Personal information
- Full name: John Jones
- Born: 25 January 1890 Bedwellty, Wales
- Died: unknown

Playing information

Rugby union
- Position: Prop
Club
| Years | Team | Pld | T | G | FG | P |
|  | Blackwood Crusaders |  |  |  |  |  |
|  | Tredegar RFC |  |  |  |  |  |
|  | Brynmawr RFC |  |  |  |  |  |
|  | Pontypool RFC |  |  |  |  |  |
| ≤1914–≥14 | Abertillery RFC |  |  |  |  |  |
|  | Total | 0 | 0 | 0 | 0 | 0 |
Representative
| Years | Team | Pld | T | G | FG | P |
| 1914 | Wales | 4 | 1 | 0 | 0 | 3 |

Rugby league
- Position: Forward
Club
| Years | Team | Pld | T | G | FG | P |
| ≥1914–15 | Oldham | 10 | 6 | 0 | 0 | 18 |
- Source: scrum.com

= Jack Jones (rugby, born 1890) =

Wales international rugby union & league footballer

John Jones (25 January 1890 – death unknown), also known as Bedwellty Jones, was a Welsh rugby union, and professional rugby league footballer who played in the 1910s. He played representative level rugby union (RU) for Wales, and at club level for Abertillery RFC, as a prop, and club level rugby league (RL) for Oldham, as a forward.

==Background==
Jones was born in Bedwellty, Wales.

==Rugby career==
Jack Jones won caps for Wales (RU) while at Abertillery RFC in 1914 against England, Scotland, France, and Ireland.
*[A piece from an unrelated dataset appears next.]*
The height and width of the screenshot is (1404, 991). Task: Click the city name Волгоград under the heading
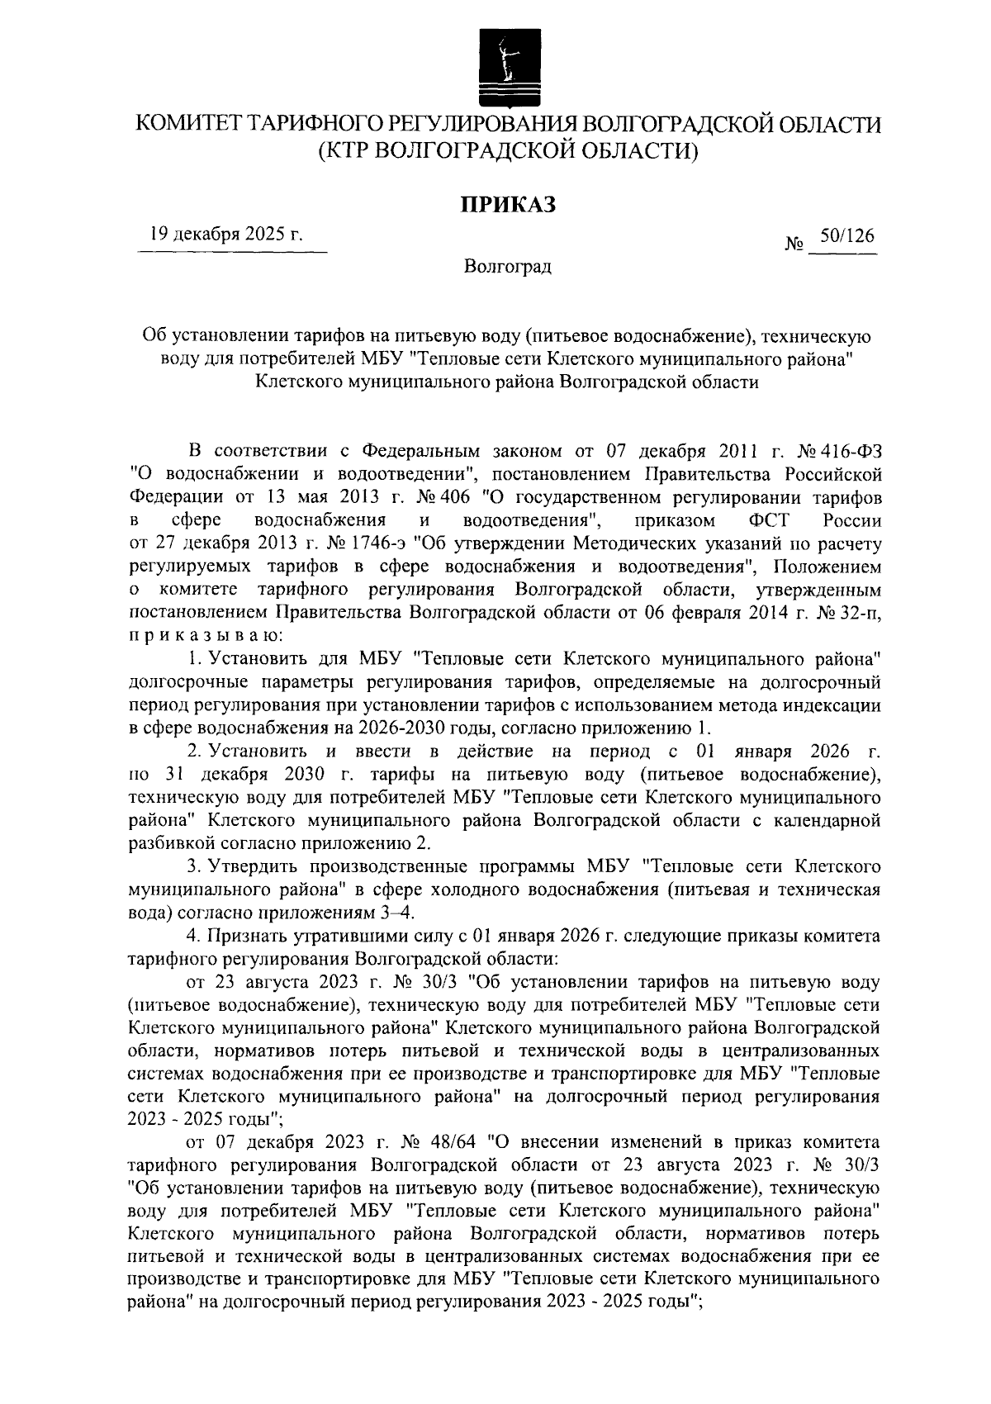point(507,267)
Jones, a collier by trade, was a member of the 'Terrible Eight', the nickname the Wales pack was given by the press in the games against Scotland and Ireland in 1914. Both matches were reported as very abrasive contests.
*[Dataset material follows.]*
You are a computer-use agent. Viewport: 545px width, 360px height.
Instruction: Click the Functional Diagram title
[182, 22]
Just two weeks after his final rugby union international for Wales, in which he scored his only international points, a try against Ireland, he turned professional when he joined rugby league team Oldham. He made his début for Oldham against St. Helens on 4 April 1914, and scored three tries in the match.